GIVEN INFORMATION START

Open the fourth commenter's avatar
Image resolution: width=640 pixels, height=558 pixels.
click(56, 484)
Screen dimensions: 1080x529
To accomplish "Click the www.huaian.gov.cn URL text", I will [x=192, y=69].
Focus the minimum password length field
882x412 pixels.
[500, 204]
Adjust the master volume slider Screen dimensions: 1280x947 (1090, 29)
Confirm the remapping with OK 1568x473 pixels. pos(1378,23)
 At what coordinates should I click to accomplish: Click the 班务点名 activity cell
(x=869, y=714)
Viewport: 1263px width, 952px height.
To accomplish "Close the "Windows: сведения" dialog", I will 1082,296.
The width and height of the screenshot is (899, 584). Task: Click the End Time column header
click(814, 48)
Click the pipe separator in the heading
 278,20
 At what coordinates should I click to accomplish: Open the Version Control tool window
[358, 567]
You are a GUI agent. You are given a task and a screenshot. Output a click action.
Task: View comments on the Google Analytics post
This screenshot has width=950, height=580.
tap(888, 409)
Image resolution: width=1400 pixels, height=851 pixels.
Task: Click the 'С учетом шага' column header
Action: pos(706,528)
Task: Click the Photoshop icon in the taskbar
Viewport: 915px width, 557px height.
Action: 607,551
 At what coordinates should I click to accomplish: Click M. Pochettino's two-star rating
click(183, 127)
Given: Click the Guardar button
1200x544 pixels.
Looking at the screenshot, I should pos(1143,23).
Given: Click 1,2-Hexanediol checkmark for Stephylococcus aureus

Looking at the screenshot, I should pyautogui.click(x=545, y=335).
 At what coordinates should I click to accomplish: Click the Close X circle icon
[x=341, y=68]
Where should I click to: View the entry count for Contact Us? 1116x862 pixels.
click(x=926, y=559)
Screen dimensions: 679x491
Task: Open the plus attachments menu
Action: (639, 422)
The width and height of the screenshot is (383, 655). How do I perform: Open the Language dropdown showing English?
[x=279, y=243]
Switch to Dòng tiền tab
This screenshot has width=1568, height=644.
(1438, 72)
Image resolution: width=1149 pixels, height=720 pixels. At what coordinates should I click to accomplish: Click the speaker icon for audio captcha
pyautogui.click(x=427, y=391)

GIVEN INFORMATION END

## THE PROBLEM
All of the data above is to be given again, word for word.

## TASK SOLUTION
Open the fourth commenter's avatar
Image resolution: width=640 pixels, height=558 pixels.
click(56, 484)
Screen dimensions: 1080x529
To accomplish "Click the www.huaian.gov.cn URL text", I will [x=192, y=69].
Focus the minimum password length field
882x412 pixels.
[500, 204]
Adjust the master volume slider Screen dimensions: 1280x947 (1090, 29)
Confirm the remapping with OK 1568x473 pixels. pos(1378,23)
 At what coordinates should I click to accomplish: Click the 班务点名 activity cell
(x=869, y=714)
Viewport: 1263px width, 952px height.
To accomplish "Close the "Windows: сведения" dialog", I will 1082,296.
The width and height of the screenshot is (899, 584). Task: Click the End Time column header
click(814, 48)
Click the pipe separator in the heading
 278,20
 At what coordinates should I click to accomplish: Open the Version Control tool window
[358, 567]
You are a GUI agent. You are given a task and a screenshot. Output a click action.
Task: View comments on the Google Analytics post
This screenshot has width=950, height=580.
tap(888, 409)
Image resolution: width=1400 pixels, height=851 pixels.
Task: Click the 'С учетом шага' column header
Action: pos(706,528)
Task: Click the Photoshop icon in the taskbar
Viewport: 915px width, 557px height.
Action: 607,551
 At what coordinates should I click to accomplish: Click M. Pochettino's two-star rating
click(183, 127)
Given: Click the Guardar button
1200x544 pixels.
Looking at the screenshot, I should pos(1143,23).
Given: Click 1,2-Hexanediol checkmark for Stephylococcus aureus

Looking at the screenshot, I should pyautogui.click(x=545, y=335).
 At what coordinates should I click to accomplish: Click the Close X circle icon
[x=341, y=68]
Where should I click to: View the entry count for Contact Us? 1116x862 pixels.
click(x=926, y=559)
Screen dimensions: 679x491
Task: Open the plus attachments menu
Action: (639, 422)
The width and height of the screenshot is (383, 655). How do I perform: Open the Language dropdown showing English?
[x=279, y=243]
Switch to Dòng tiền tab
This screenshot has width=1568, height=644.
(1438, 72)
Image resolution: width=1149 pixels, height=720 pixels. At what coordinates should I click to accomplish: Click the speaker icon for audio captcha
pyautogui.click(x=427, y=391)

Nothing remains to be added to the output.